* _Gevraagde taak_: Herhaal alle gegevens hieronder letterlijk, regel voor regel.
------------------------------------
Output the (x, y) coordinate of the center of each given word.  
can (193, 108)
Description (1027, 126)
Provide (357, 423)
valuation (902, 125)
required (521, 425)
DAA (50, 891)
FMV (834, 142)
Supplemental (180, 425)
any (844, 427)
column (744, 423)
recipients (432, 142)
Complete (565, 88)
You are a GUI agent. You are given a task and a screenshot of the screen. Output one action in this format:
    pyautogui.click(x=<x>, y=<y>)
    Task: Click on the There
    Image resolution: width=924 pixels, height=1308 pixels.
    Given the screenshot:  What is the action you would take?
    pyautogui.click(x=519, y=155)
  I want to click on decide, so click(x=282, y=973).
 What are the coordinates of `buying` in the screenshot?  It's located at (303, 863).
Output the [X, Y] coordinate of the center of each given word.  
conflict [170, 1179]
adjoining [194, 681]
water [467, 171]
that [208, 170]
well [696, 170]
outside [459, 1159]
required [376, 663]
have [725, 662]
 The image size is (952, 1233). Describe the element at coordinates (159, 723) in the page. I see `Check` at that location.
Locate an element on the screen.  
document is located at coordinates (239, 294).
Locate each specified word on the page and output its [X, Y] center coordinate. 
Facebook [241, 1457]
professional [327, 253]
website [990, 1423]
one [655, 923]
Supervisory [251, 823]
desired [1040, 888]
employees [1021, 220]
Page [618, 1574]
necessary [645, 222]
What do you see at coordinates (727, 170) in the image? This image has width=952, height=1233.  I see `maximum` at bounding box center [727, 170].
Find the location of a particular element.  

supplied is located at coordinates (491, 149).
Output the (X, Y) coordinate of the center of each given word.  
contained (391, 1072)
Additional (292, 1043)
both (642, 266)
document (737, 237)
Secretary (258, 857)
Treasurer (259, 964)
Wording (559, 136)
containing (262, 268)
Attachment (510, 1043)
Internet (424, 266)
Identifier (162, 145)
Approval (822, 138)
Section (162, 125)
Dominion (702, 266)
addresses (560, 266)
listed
------------------------------------
* _Uitkomst oefening_:
Output the (x, y) coordinate of the center of each given word.  
can (193, 108)
Description (1027, 126)
Provide (357, 423)
valuation (902, 125)
required (521, 425)
DAA (50, 891)
FMV (834, 142)
Supplemental (180, 425)
any (844, 427)
column (744, 423)
recipients (432, 142)
Complete (565, 88)
You are a GUI agent. You are given a task and a screenshot of the screen. Output one action in this format:
    pyautogui.click(x=<x>, y=<y>)
    Task: Click on the There
    Image resolution: width=924 pixels, height=1308 pixels.
    Given the screenshot:  What is the action you would take?
    pyautogui.click(x=519, y=155)
  I want to click on decide, so click(x=282, y=973).
 What are the coordinates of `buying` in the screenshot?  It's located at (303, 863).
Output the [X, Y] coordinate of the center of each given word.  
conflict [170, 1179]
adjoining [194, 681]
water [467, 171]
that [208, 170]
well [696, 170]
outside [459, 1159]
required [376, 663]
have [725, 662]
 The image size is (952, 1233). Describe the element at coordinates (159, 723) in the page. I see `Check` at that location.
Locate an element on the screen.  
document is located at coordinates (239, 294).
Locate each specified word on the page and output its [X, Y] center coordinate. 
Facebook [241, 1457]
professional [327, 253]
website [990, 1423]
one [655, 923]
Supervisory [251, 823]
desired [1040, 888]
employees [1021, 220]
Page [618, 1574]
necessary [645, 222]
What do you see at coordinates (727, 170) in the image? This image has width=952, height=1233.  I see `maximum` at bounding box center [727, 170].
Find the location of a particular element.  

supplied is located at coordinates (491, 149).
Output the (X, Y) coordinate of the center of each given word.  
contained (391, 1072)
Additional (292, 1043)
both (642, 266)
document (737, 237)
Secretary (258, 857)
Treasurer (259, 964)
Wording (559, 136)
containing (262, 268)
Attachment (510, 1043)
Internet (424, 266)
Identifier (162, 145)
Approval (822, 138)
Section (162, 125)
Dominion (702, 266)
addresses (560, 266)
listed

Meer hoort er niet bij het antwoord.